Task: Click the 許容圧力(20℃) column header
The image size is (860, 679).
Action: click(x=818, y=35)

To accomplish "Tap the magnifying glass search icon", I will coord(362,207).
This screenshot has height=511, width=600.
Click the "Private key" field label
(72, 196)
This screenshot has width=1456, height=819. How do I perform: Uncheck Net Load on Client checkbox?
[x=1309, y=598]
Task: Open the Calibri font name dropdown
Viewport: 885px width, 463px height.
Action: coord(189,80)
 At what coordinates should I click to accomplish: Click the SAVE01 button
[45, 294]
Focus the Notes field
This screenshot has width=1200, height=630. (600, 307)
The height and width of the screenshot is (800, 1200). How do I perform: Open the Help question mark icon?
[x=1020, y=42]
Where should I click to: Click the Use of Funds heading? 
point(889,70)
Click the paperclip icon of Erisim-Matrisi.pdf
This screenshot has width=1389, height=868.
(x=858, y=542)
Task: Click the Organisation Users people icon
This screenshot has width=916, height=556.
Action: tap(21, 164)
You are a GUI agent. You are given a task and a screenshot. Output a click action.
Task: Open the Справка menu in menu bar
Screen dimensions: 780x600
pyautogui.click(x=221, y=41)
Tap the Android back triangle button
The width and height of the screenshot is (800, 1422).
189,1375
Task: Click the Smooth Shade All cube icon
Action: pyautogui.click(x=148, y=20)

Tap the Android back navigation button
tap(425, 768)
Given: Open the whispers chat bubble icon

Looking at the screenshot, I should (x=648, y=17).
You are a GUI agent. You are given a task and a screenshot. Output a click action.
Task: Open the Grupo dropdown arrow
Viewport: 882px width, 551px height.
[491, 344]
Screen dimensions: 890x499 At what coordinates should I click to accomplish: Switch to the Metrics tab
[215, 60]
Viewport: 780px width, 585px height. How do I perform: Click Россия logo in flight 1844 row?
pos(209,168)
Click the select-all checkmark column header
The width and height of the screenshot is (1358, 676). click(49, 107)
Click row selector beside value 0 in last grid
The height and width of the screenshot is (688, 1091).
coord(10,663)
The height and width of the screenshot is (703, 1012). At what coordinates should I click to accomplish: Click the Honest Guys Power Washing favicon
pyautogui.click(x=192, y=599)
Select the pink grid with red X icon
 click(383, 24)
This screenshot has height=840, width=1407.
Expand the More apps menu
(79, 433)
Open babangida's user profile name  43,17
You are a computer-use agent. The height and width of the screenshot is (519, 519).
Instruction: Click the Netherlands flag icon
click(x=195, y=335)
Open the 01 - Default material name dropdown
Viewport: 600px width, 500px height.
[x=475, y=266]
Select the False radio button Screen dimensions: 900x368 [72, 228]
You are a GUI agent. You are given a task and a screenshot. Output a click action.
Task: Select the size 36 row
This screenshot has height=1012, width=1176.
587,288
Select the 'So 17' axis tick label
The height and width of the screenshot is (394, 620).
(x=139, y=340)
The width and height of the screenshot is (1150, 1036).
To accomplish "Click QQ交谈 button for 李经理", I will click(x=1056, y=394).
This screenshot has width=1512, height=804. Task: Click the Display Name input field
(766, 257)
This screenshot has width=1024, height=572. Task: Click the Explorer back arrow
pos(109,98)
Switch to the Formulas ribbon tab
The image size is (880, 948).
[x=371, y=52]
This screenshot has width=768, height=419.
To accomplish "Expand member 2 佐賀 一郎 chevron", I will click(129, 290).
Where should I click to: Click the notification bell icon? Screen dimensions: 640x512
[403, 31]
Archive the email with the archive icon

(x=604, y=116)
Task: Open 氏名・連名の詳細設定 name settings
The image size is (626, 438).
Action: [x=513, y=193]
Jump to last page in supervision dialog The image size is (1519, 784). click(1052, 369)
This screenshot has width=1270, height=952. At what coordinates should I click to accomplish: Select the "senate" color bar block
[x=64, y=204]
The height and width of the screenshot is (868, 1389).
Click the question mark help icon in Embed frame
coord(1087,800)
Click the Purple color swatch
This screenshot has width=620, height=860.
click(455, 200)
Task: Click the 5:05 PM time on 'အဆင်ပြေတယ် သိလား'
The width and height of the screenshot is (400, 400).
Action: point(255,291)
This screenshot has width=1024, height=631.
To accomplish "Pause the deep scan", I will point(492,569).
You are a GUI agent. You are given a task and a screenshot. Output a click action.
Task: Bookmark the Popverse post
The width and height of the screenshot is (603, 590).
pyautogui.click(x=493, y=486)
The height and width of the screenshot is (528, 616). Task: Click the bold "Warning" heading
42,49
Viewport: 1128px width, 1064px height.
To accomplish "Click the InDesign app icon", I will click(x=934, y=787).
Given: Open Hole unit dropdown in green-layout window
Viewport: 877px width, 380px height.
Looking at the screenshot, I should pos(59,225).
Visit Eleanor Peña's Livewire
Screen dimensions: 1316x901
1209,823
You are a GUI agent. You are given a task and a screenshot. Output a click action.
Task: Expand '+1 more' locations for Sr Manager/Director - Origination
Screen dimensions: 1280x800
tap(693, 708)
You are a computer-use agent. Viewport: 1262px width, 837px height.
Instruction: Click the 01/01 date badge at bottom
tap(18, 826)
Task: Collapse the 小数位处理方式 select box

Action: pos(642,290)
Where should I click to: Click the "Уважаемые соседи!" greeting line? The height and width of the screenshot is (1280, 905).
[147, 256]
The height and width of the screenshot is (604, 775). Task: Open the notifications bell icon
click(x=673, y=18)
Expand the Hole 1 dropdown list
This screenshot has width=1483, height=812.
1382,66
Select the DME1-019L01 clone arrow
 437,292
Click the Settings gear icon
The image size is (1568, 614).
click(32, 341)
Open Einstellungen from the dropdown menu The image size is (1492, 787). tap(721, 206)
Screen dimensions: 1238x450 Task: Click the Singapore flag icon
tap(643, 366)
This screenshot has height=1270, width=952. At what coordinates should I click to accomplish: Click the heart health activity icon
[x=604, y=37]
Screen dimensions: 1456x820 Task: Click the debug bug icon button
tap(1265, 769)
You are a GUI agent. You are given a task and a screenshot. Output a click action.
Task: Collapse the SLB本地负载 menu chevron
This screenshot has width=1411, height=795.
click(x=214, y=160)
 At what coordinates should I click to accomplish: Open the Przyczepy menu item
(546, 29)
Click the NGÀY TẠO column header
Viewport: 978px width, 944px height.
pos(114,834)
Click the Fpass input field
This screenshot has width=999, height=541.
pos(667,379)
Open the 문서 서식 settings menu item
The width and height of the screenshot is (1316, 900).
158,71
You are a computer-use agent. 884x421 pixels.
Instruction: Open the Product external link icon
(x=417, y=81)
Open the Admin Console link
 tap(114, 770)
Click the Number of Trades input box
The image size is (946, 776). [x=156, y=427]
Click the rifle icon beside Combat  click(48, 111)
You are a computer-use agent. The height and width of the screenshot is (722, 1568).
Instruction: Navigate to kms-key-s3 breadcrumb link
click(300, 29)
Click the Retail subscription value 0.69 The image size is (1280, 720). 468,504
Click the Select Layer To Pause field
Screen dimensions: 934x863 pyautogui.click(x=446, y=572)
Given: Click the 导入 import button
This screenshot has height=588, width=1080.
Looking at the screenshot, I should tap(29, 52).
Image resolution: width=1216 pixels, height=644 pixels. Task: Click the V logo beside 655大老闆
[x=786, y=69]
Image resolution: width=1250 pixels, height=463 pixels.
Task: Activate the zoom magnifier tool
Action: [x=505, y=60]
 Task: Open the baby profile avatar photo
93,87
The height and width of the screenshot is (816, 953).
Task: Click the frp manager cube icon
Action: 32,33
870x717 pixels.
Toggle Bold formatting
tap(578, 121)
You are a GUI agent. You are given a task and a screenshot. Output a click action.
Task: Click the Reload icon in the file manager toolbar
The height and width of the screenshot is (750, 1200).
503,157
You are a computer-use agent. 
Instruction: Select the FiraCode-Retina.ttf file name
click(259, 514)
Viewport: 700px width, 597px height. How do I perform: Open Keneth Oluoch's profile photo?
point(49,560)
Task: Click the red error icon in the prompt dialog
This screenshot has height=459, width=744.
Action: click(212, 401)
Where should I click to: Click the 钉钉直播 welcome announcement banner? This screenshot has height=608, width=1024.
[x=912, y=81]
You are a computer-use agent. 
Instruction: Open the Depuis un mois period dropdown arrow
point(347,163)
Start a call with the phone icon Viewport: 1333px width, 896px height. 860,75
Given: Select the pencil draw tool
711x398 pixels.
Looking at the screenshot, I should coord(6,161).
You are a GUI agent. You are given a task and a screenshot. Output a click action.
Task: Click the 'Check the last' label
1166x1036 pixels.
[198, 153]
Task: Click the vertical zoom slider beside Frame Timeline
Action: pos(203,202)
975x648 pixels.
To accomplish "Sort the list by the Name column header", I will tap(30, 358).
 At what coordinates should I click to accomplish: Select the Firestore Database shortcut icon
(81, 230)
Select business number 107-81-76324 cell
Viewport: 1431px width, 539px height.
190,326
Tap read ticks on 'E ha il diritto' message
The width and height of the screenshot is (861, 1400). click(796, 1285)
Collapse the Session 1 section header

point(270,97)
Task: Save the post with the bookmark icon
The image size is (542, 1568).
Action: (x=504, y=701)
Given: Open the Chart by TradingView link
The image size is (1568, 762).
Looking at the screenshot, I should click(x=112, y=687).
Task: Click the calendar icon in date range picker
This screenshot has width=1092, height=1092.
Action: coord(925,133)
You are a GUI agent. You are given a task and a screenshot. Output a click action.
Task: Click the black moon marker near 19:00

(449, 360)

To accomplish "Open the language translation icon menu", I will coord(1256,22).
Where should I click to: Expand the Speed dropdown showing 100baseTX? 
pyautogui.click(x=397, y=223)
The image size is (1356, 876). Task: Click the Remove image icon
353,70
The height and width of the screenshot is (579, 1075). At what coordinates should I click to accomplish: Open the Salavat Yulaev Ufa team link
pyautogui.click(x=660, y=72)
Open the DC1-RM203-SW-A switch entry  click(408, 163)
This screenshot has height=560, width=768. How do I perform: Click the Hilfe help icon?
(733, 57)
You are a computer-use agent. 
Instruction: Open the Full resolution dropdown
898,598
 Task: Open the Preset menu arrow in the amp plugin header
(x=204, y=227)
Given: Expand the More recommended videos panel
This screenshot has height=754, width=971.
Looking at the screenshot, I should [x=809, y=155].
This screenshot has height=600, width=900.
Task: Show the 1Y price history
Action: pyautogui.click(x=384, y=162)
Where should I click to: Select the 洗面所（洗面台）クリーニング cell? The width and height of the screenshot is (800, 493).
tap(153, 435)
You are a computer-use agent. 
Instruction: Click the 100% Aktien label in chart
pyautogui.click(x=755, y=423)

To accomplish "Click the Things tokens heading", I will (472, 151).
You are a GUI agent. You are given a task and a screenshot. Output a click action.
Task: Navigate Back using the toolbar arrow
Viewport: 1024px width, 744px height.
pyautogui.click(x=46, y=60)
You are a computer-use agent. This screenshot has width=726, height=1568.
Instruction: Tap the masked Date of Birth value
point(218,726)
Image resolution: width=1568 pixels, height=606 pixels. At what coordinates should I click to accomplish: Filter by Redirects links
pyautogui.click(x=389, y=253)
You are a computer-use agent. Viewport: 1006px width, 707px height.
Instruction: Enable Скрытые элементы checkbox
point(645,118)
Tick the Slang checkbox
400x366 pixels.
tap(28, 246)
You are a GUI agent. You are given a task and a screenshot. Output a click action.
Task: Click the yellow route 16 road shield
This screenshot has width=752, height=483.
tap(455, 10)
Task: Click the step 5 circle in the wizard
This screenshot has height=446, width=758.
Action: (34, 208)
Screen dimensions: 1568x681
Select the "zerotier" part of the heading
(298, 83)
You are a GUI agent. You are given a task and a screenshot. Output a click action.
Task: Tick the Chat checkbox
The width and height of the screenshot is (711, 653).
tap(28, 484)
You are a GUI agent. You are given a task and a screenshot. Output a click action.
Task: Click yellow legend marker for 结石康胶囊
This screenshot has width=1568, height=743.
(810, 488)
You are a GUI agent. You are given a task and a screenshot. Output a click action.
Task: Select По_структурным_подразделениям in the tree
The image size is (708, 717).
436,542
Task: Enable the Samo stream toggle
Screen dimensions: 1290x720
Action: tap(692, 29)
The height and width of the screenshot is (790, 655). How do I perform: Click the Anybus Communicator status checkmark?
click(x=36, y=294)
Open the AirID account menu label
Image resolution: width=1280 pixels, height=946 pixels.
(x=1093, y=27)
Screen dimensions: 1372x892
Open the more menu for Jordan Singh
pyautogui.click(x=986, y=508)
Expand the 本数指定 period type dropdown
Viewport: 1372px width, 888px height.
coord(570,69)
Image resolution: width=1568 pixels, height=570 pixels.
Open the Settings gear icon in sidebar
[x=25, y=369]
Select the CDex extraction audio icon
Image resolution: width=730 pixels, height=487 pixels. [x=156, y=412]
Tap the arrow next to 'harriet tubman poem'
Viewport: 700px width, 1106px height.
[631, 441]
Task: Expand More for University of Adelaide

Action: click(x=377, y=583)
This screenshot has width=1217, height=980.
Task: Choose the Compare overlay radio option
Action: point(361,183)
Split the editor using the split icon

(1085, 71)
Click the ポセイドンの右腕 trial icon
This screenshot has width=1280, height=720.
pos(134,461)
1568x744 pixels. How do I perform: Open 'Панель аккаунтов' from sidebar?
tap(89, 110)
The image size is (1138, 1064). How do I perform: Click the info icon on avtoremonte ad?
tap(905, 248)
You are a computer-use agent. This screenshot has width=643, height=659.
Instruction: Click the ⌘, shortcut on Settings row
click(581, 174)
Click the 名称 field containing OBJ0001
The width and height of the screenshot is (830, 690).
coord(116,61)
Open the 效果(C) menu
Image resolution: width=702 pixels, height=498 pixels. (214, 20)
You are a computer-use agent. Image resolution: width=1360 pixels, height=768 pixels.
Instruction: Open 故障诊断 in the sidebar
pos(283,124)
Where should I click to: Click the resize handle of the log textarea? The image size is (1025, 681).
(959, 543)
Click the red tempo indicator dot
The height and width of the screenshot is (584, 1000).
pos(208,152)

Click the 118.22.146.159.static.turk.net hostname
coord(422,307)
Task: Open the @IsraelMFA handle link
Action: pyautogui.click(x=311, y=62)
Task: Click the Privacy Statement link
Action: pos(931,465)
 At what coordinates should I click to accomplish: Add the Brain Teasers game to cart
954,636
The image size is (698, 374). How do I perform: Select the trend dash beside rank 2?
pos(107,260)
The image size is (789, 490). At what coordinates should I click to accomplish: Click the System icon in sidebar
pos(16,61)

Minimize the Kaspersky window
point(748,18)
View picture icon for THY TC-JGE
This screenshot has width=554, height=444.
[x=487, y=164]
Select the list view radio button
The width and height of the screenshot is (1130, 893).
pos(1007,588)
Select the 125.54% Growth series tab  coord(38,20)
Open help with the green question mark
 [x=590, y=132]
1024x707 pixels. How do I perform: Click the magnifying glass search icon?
· · · ·
### WHAT TO PRODUCE:
Can you repeat, word for word, every line above from the one containing "Task: Collapse the 小数位处理方式 select box" down to the one containing "Expand the Hole 1 dropdown list", including both?

### SOLUTION FOR THIS EXERCISE:
Task: Collapse the 小数位处理方式 select box

Action: pos(642,290)
Where should I click to: Click the "Уважаемые соседи!" greeting line? The height and width of the screenshot is (1280, 905).
[147, 256]
The height and width of the screenshot is (604, 775). Task: Open the notifications bell icon
click(x=673, y=18)
Expand the Hole 1 dropdown list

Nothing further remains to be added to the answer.